E daí o ataque de drones houthis aos Emirados Árabes Unidos , sinalizando que os houthis não têm intenção de conceder um ponto-chave tão vital. Os houthis estão dando aos Emirados Árabes Unidos uma escolha amarga : atacar suas cidades ou ceder o ativo estratégico de Bab al-Mandab e seus arredores. O Irã e a China estarão acompanhando de perto essa iniciativa de 'fuga'.
Reconhecendo que as políticas estabelecidas no NDAA de 2022 representam uma ameaça fundamental à segurança da China e seu desejo de um maior papel internacional, o Congresso também orientou o presidente a apresentar uma 'grande estratégia' sobre as relações EUA-China nos próximos nove meses. , e preparar um inventário das capacidades econômicas, diplomáticas e militares que os EUA precisarão para impedir sua ascensão.

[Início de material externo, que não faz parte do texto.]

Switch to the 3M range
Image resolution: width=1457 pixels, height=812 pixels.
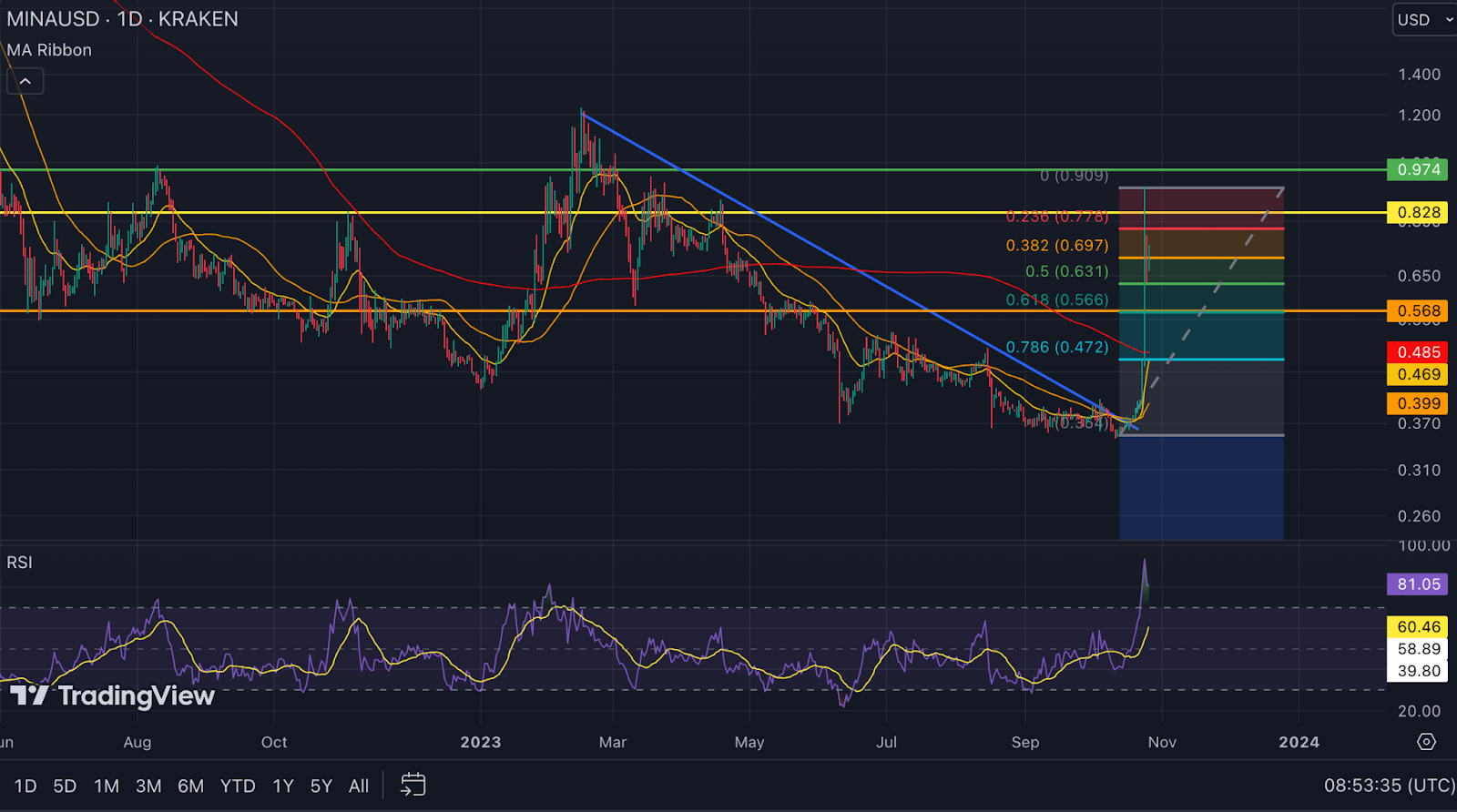148,786
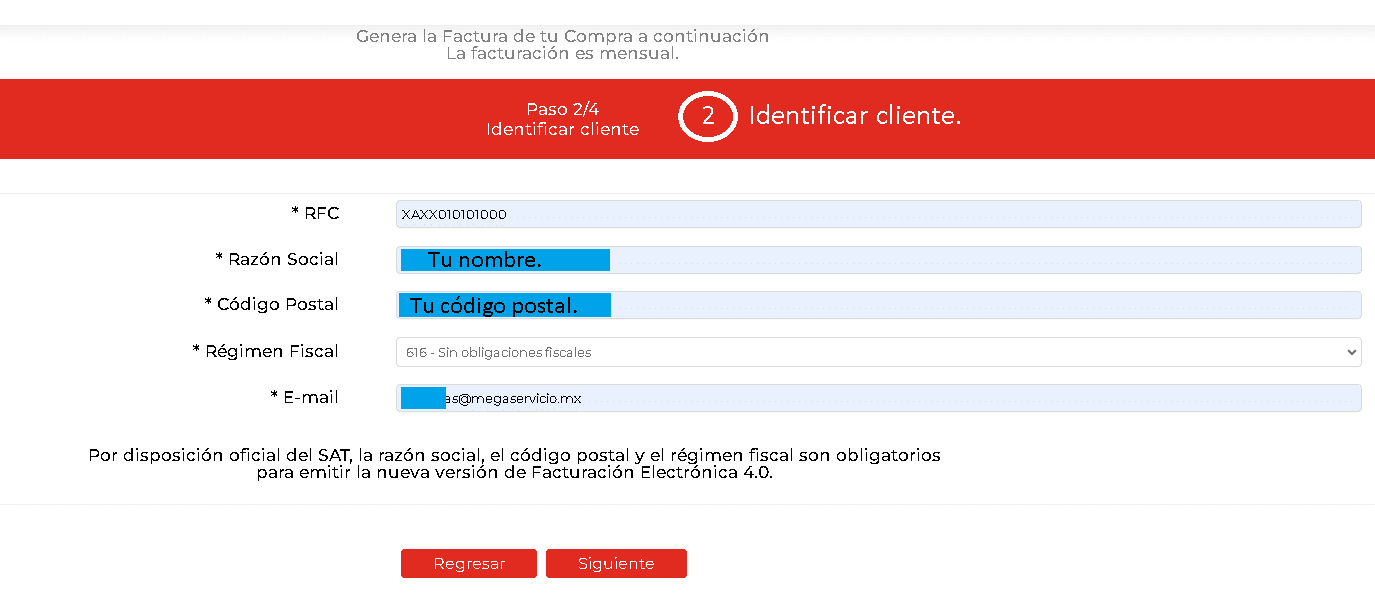Click the circled number 2 step icon
This screenshot has height=598, width=1375.
pos(708,116)
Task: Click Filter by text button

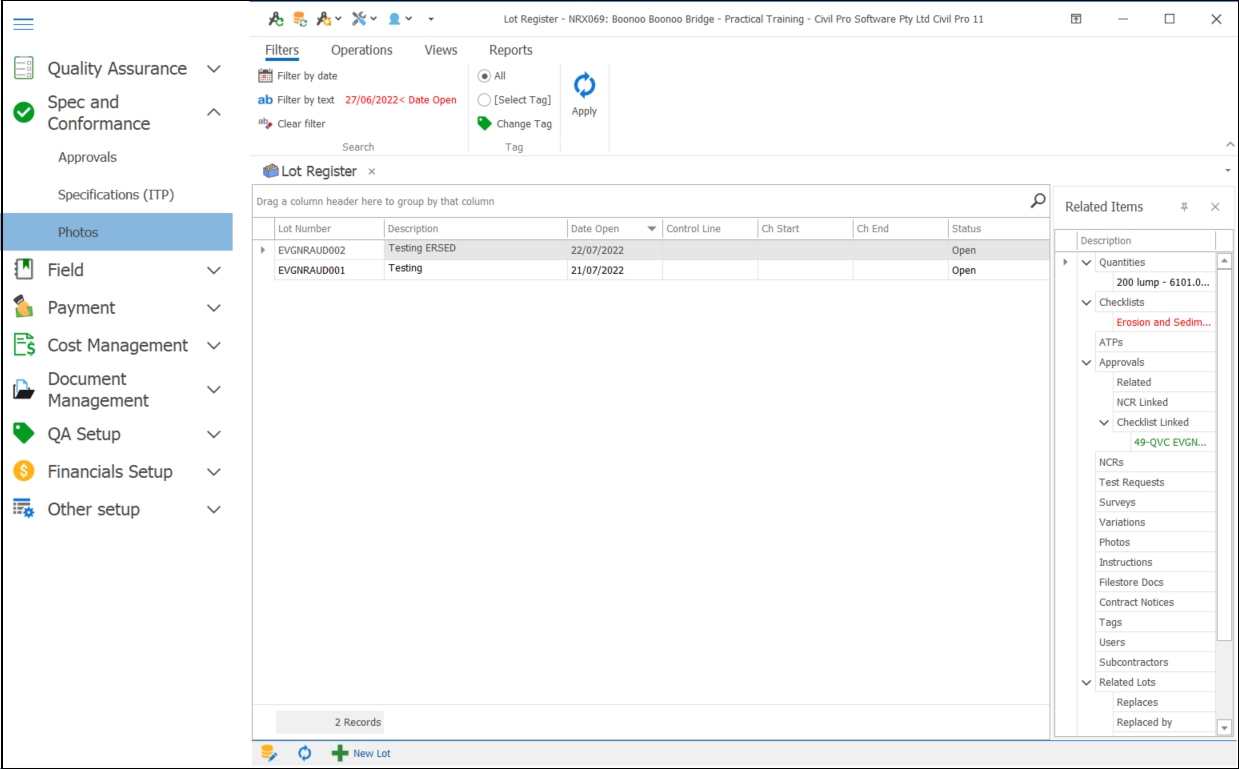Action: [297, 100]
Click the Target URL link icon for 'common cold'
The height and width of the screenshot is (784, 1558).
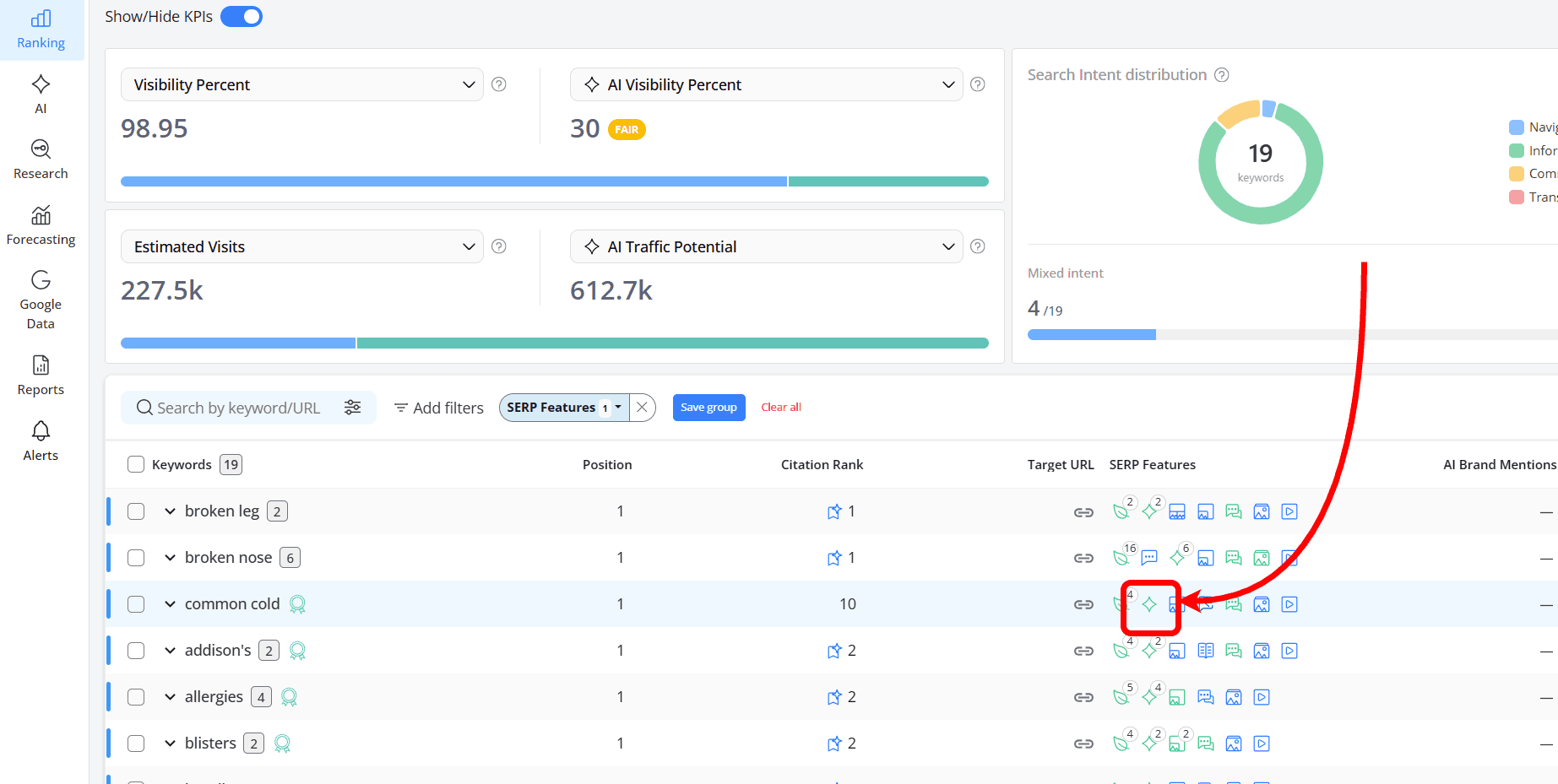(1083, 603)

Andrew Bacevich, o historiador militar dos EUA, escreve que entre os mandarins de política externa da atual Washington, as “esferas de influência” se tornaram um anátema. Conforme interpretado hoje, no entanto, a própria frase cheira a apaziguamento: ela carrega para a classe de política externa de Beltway, um cheiro de venda da causa da liberdade e da democracia, um pecado que altos funcionários dos EUA abominam. Isso é muito evidente no discurso acalorado dos EUA de hoje.
Há uma década, Hillary Clinton declarou categoricamente que “os Estados Unidos não reconhecem esferas de influência”. Mais recentemente, o secretário Blinken afirmou essa afirmação. “Não aceitamos o princípio das esferas de influência… o próprio conceito de esferas de influência “deveria ter sido aposentado após a Segunda Guerra Mundial”.
Claro! Não é óbvio? Você não pode barricar um país dentro de seu próprio território para aproveitar a latitude posteriormente para poder sufocar sua economia em qualquer crise futura e, ao mesmo tempo, aceitar que a Rússia e a China possam definir suas próprias linhas vermelhas – vermelho linhas que são formuladas precisamente para combater a sua contenção e para combater a intimidação através do cerco militar.
O que a NDAA faz (talvez inadvertidamente) é sublinhar precisamente como a situação russa e chinesa são reflexos interfolhados da situação de cada um. A 'guerra' para quebrar a contenção e o cerco já está em andamento.